Ng Koh Wee, Great Eastern Life's executive vice president of IT, told ZDNet Asia over e-mail: "In our business, it is inevitable that some of the data needs to move outside of our premises to our banks, or to our disaster recovery center."

Best practices

  • Two-man rule: Make it a requirement for two or more officials to authenticate and authorize sensitive operations.

  • The compliance officer should maintain a failsafe backup copy of encryption keys and lead the process of authorizing data deletion.

  • Limit data access to employees or contractors that need certain data for their jobs. Eliminate "superuser" data access for system and storage administrators, using encryption and access controls.

  • For auditing purposes, security administrators should review user and admin logs to identify unauthorized data access and attempts.


    Such data, which typically include electronic payment deductions from Great Eastern's customers, are normally stored on tapes, Ng said. The insurance company engages a courier to deliver the tapes to their respective destinations.

    However, "the courier is only selected after stringent evaluation, and this is done in compliance with the Monetary Authority of Singapore's guidelines on outsourcing", said Ng.

    He further explained that when the tapes have to be couriered, they are locked in "proper containers" and the courier is not allowed to open these containers. There is also a process to sign off dispatch and receipt of these containers, and thereafter to reconcile the receipt of the tapes in the containers with those dispatched.

    "In this way, any loss, whether it is a whole container or a tape, can be detected," he added.

    Later this year, however, couriers will no longer be needed. Great Eastern will be sending all data electronically to its bank via secured links to its bank's systems, "thereby eliminating the courier as a possible point of loss", said Ng.

    Iron-clad protection technology
    For companies like Great Eastern that have stringent data security requirements, there are technologies that provide high levels of protection.

    For instance, to help companies preserve the integrity of data that they have archived on tapes, Quantum has added write-once, read-many (WORM) capabilities onto its tape drive products. "It's a compliance manager which ensures that once the data is written on the tape drive, it can't be written over again," said Simon.

    Quantum has also added a password-protection feature onto its DLT-V4 value range of tape drives. This is useful, said Simon, when you are trying to prevent unauthenticated users from accessing data that has been loaded to the tape.

    When the data has been loaded off to a tape cartridge that does not come with a password-protection feature, it can still be accessed with a third-party application like Veritas' NetBackup software, said Simon. "But if you password-protect the cartridge, you can protect the data from being accessed," he added.

    By the end of March, Quantum will add the password-protection feature to its high-capacity DLT-S4 drives.

    The recent spotlight on keeping data on physical storage devices secure has heightened the need for encrypting data.

    Storage security appliances, such as those provided by Decru, are becoming popular with organizations looking to encrypt and manage the security of data on networked-attached storage (NAS), storage area networks (SAN), direct-attached storage (DAS), and tape environments.

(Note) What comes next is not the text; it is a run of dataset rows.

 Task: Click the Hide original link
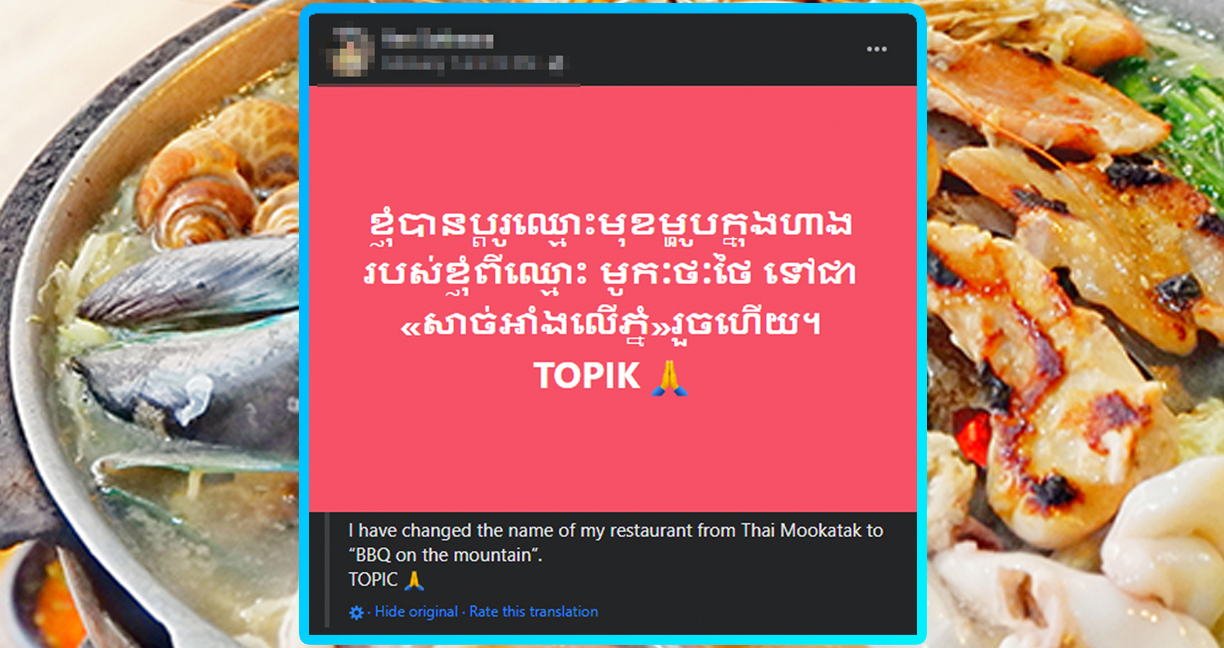pyautogui.click(x=416, y=611)
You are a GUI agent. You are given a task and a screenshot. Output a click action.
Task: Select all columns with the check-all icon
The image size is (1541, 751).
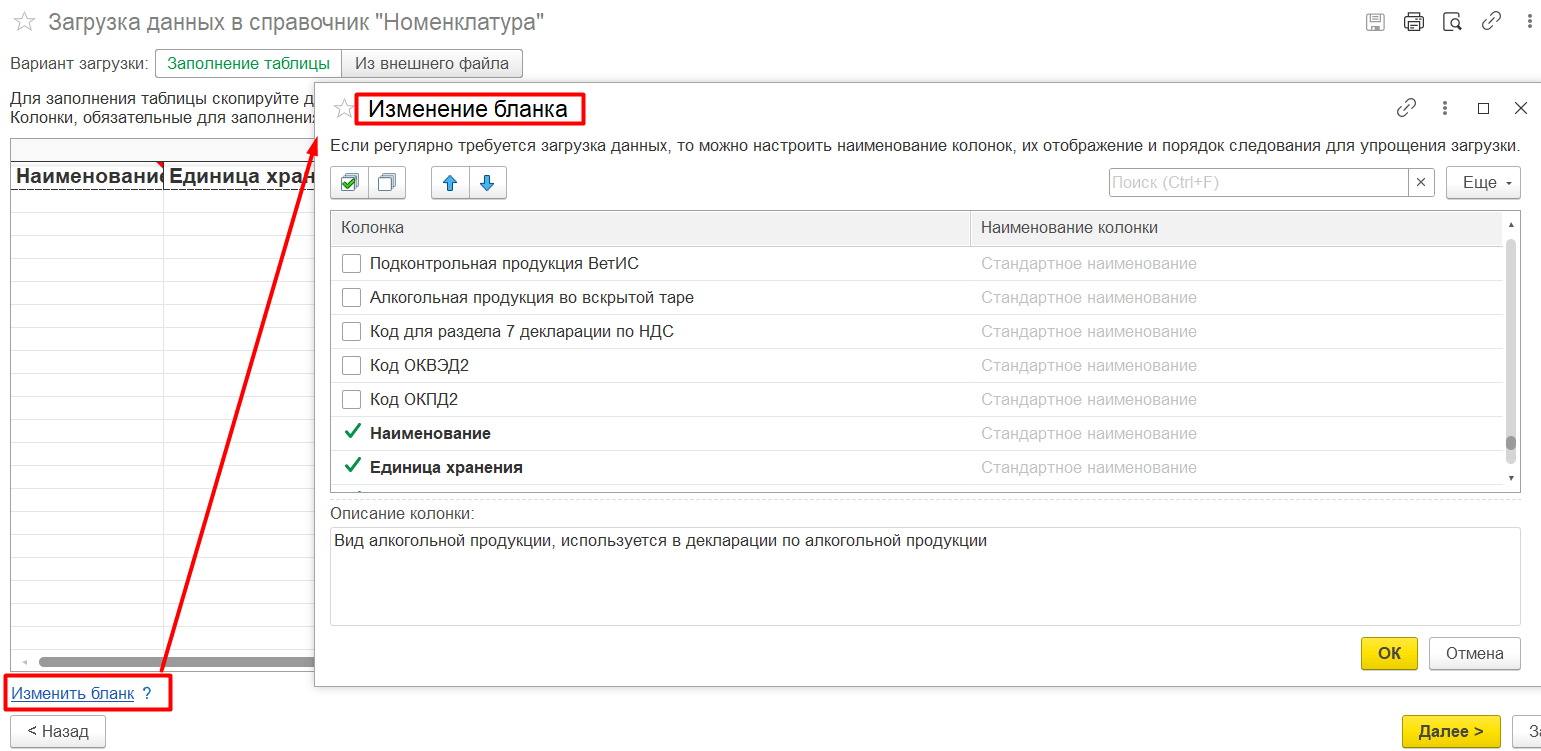pos(349,182)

    Decru, which was acquired by storage vendor Network Appliance in June last year, has solutions that keeps data secure using encryption, access controls, authentication, and secure logging.

    Decru and NetApp have jointed developed a solution that lets organizations permanently delete primary and secondary data in accordance to compliance laws. The tool--Decru CryptoShred--instantly destroys copies of expired data regardless of physical location, and even sophisticated laboratory techniques cannot access the original data, claimed Pankaj Narayan, director of marketing at NetApp Asia-Pacific.

    Today, many large military and defense organizations are presently using Decru's CryptoShred solution, said Narayan.